Изображая, понимать, или Sententia sensa: философия в литературном тексте - Владимир Карлович Кантор
Заметим, что ни одного почвенного образа в этих строках мы не найдем. Зато много библейских тем и угадок, не говорю уж об ориентации на западную науку. Любопытно при этом, что именно против отсутствия почвенности, против «интернационализма» в русской литературе он написал настоящую погромную статью, смысл которой по сути дела был воспроизведен опоязовцами: «Бесспорна отзывчивость евреев к вопросам искусства; но, равно беспочвенные во всех областях национального арийского искусства (русского, французского, немецкого), евреи не могут быть тесно прикреплены к одной области; естественно, что они равно интересуются всем; но интерес этот не может быть интересом подлинного понимания задач данной национальной культуры, а есть показатель инстинктивного стремления к переработке, к национализации (юдаизации) этих культур (а следовательно, к духовному порабощению арийцев); и вот процесс этого инстинктивного и вполне законного поглощения евреями чужих культур (приложением своего штемпеля) преподносится нам как некоторое стремление к интернациональному искусству»[624]. Тыняновский пассаж о «массовом производстве западных романов» Эренбургом выглядит как некая иллюстрация к этой антисемитской выходке Белого. То, что он готов был позволить себе как русскому писателю, Белый не желал терпеть в творчестве писателей, евреев по крови, даже не по культуре, именно в силу их всемирной отзывчивости, т. е. той черты, которая так восхищала Достоевского в Пушкине.

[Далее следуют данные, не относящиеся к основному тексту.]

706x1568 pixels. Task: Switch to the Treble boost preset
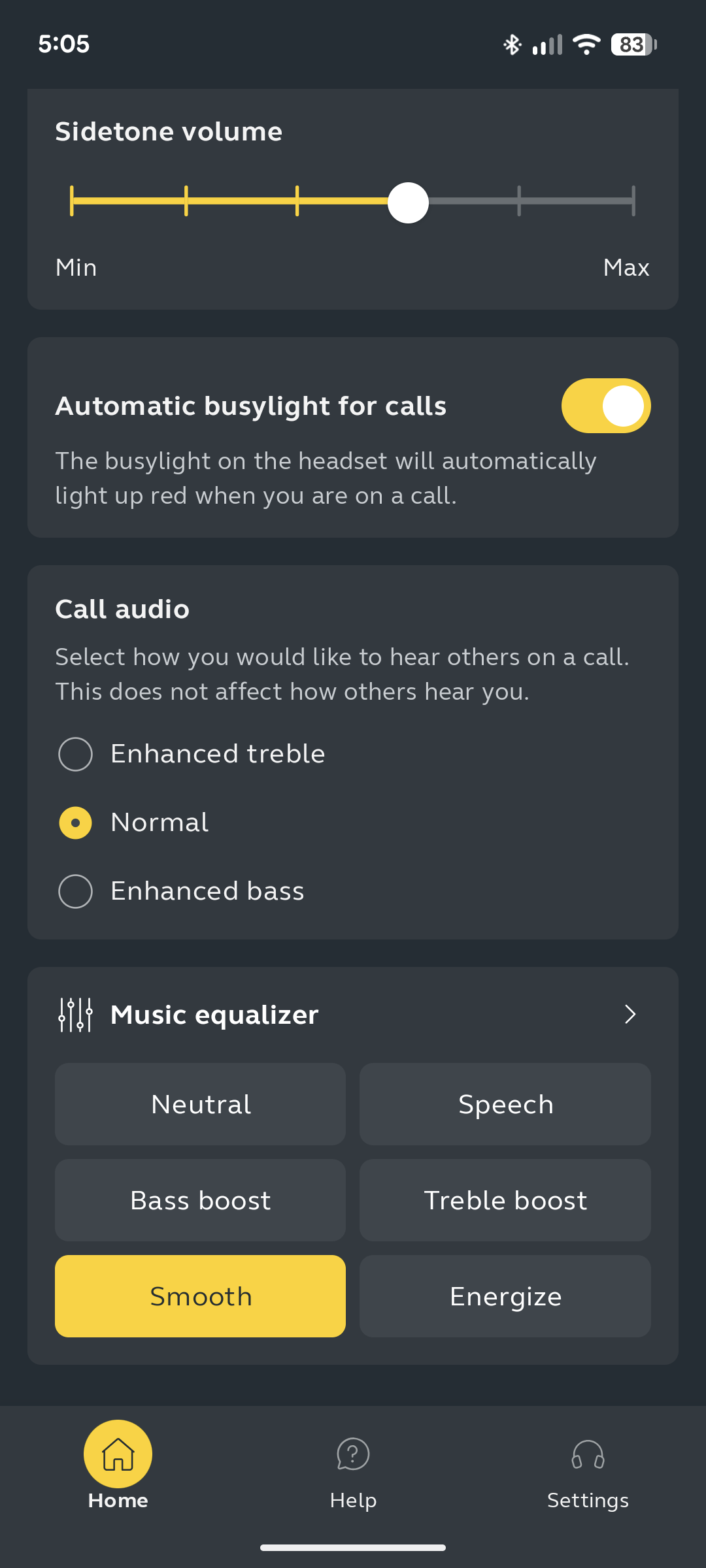click(x=505, y=1200)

Современники, описывавшие парижского Эренбурга, рисовали классический портрет еврея: «Я не могу себе представить Монпарнас времен войны без фигуры Эренбурга, – писал Максимилиан Волошин. – Его внешний облик как нельзя более подходит к общему характеру духовного запустения. С болезненным, плохо выбритым лицом, с большими, нависшими, неуловимо косящими глазами, отяжелелыми семитическими губами, с очень длинными и очень прямыми волосами, свисающими несуразными космами, в широкополой фетровой шляпе, стоящей торчком, как средневековый колпак, сгорбленный, с плечами и ногами, ввернутыми внутрь, в синей куртке, посыпанной пылью, перхотью и табачным пеплом, имеющий вид человека, “которым только что вымыли пол”, Эренбург настолько “левобережен” и “монпарнасен”, что одно его появление в других кварталах Парижа вызывает смуту и волнение прохожих»[625]. Литературную смуту вызвал, как мы видели, и его первый роман.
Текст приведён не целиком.